Norris Area Historic Highlights
The Norris Soldier Station
The Norris Soldier Station (Museum of the National Park Ranger)was an outlying station for soldiers to patrol and watch over Norris Geyser Basin. It was among the longest occupied stations in the park. A prior structure was built in 1886, replaced after fire in 1897, and modified in 1908. After the Army years, the building was used as a Ranger Station and residence until the 1959 earthquake caused structural damage. The building was restored in 1991.
The Norris Geyser Basin Museum
The Norris Geyser Basin Museum is one of the park's original trailside museums built in 1929-30. It has always been a museum. It is an outstanding example of a stone-and-log architecture. (More Information)

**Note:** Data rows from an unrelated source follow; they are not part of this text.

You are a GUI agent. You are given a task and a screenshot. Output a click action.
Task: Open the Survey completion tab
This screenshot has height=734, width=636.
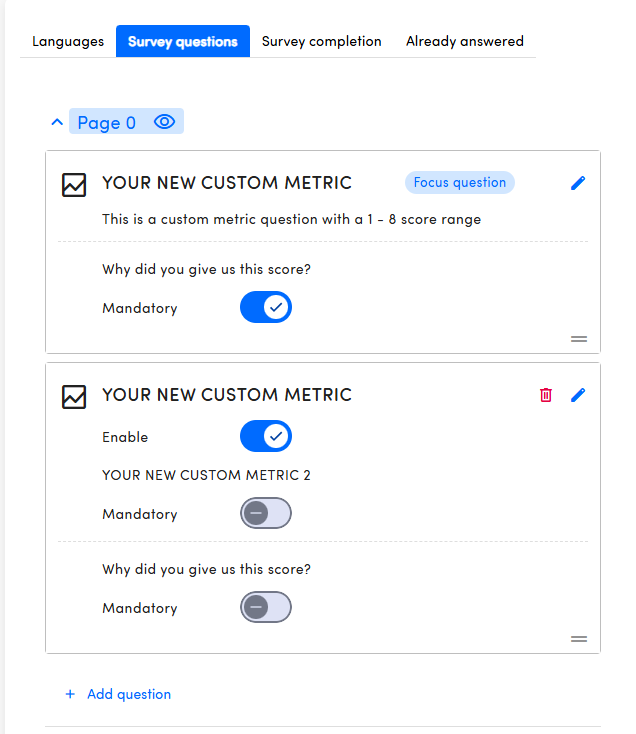pos(322,42)
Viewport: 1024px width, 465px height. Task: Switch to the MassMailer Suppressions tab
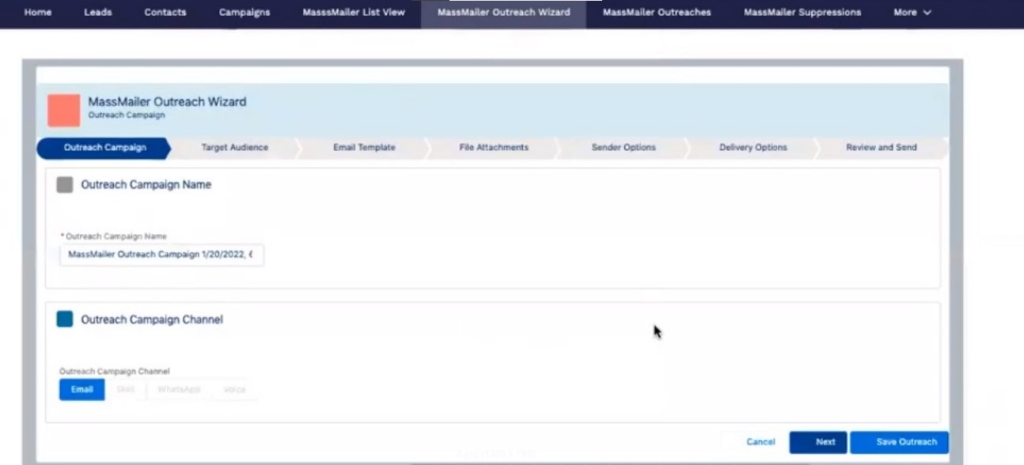pyautogui.click(x=802, y=13)
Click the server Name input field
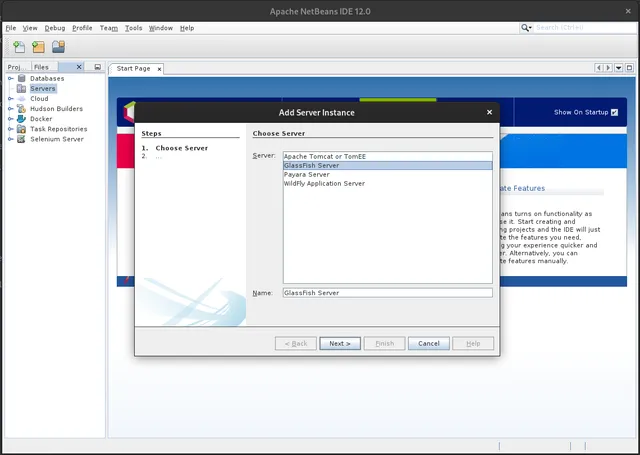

Digs by the Midwest Archaeological Center in Norris and Madison campgrounds reveal that people have camped in these areas for at least 10,000 years. Campfire remnants, obsidian flakes, and chips and bone fragments show that these campgrounds have always been favorites! Other such sites abound throughout the Norris area, particularly along the Solfatara Trail that connects Norris Campground with the Obsidian Cliff area.
Did You Know?
Some groups of Shoshone Indians, who adapted to a mountain existence, chose not to acquire the horse. These included the Sheep Eaters, or Tukudika, who used dogs to transport food, hides, and other provisions. The Sheep Eaters lived in many locations in Yellowstone.